— START SOURCE TEXT —

The companies within this segment spent approximately $2,217,000, 
$1,727,000 and $1,734,000 during 1995, 1994 and 1993, respectively, on 
company-sponsored product development and improvement.  The 1995 amount 
includes only two months' research and development costs for XEL.  
Several professional employees within these companies routinely engage 
in company-sponsored product development and improvement on a full-time 
basis.

On December 29, 1995, the telecommunications segment had a total 
of 657 employees, of which 289 employees were professional and technical 
personnel.  In comparison, this segment had a total of 394 employees on 
December 30, 1994, of which 169 were professional and technical 
personnel.  The increase in the number of employees is primarily due to 
the acquisition of XEL.

REAL ESTATE

Due to the sale of G/C in 1995 and the related Parsons' lease 
which commenced April 1, 1995, the registrant's real estate operations 
became significant enough to warrant segmentation.  The revenue, 
operating profit, and identifiable assets for the real estate segment 
are disclosed in Note 14 to the consolidated financial statements in 
Part II, Item 8 of this report.

The real estate segment consists of the operations of Green Hills 
Management Company (GHMC), an operating division of the registrant.  
GHMC leases office space in five commercial buildings to tenants and 
provides facility management and construction services in the suburban 
Reading, Pennsylvania market.  Of over 550,000 square feet of space 
available for lease to outside parties, GHMC has leased 402,000 square 
feet to outside parties, or 73% as of December 29, 1995, and has a 
signed lease beginning February 1996 for an additional 67,000 square 
feet bringing the total occupancy of outside parties to 85%.  The 
registrant and certain of its subsidiaries lease approximately 50,000 
square feet of space within the buildings.  Including this space, 94% of 
the entire leasable space is occupied.

— END SOURCE TEXT —
— START SUPPLIED DATA —

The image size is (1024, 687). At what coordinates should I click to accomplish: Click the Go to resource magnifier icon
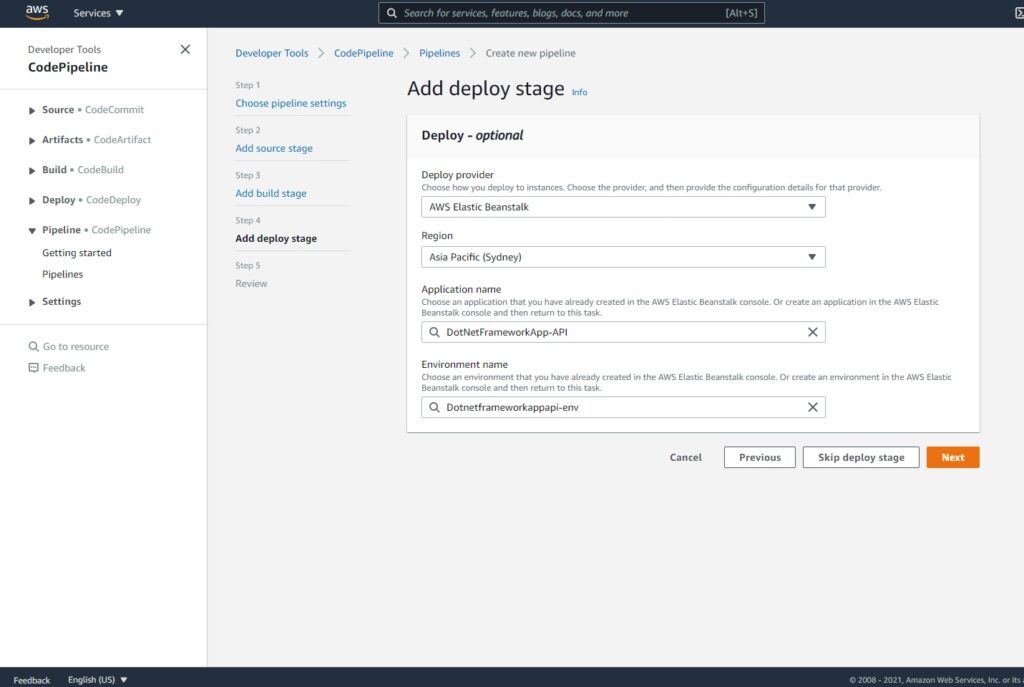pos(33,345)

— END SUPPLIED DATA —
— START SUPPLIED DATA —

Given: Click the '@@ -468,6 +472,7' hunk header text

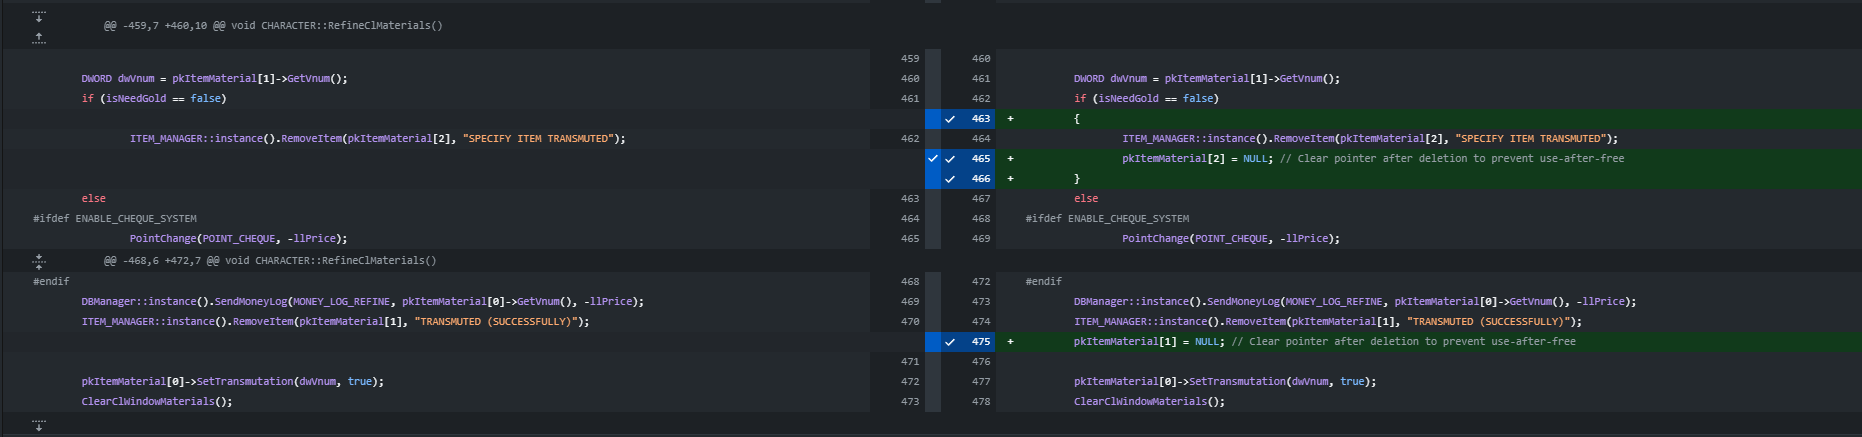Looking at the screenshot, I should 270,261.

— END SUPPLIED DATA —

### [EXERCISE TASKS]
(a) Answer these questions using the annual report excerpt, marking each answer the same way as its question.
(i) How many employees did the telecommunications segment have in total on December 29, 1995?
(ii) In what market does GHMC provide facility management and construction services?
(iii) How much did the companies in the telecommunications segment spend on company-sponsored product development and improvement during 1994?
(b) Quote the annual report excerpt between "The real estate segment consists" and "space is occupied.", inclusive.

### [TASK-BY-TASK RESULTS]
(a)
(i) 657
(ii) The suburban Reading, Pennsylvania market
(iii) Approximately $1,727,000

(b)
The real estate segment consists of the operations of Green Hills 
Management Company (GHMC), an operating division of the registrant.  
GHMC leases office space in five commercial buildings to tenants and 
provides facility management and construction services in the suburban 
Reading, Pennsylvania market.  Of over 550,000 square feet of space 
available for lease to outside parties, GHMC has leased 402,000 square 
feet to outside parties, or 73% as of December 29, 1995, and has a 
signed lease beginning February 1996 for an additional 67,000 square 
feet bringing the total occupancy of outside parties to 85%.  The 
registrant and certain of its subsidiaries lease approximately 50,000 
square feet of space within the buildings.  Including this space, 94% of 
the entire leasable space is occupied.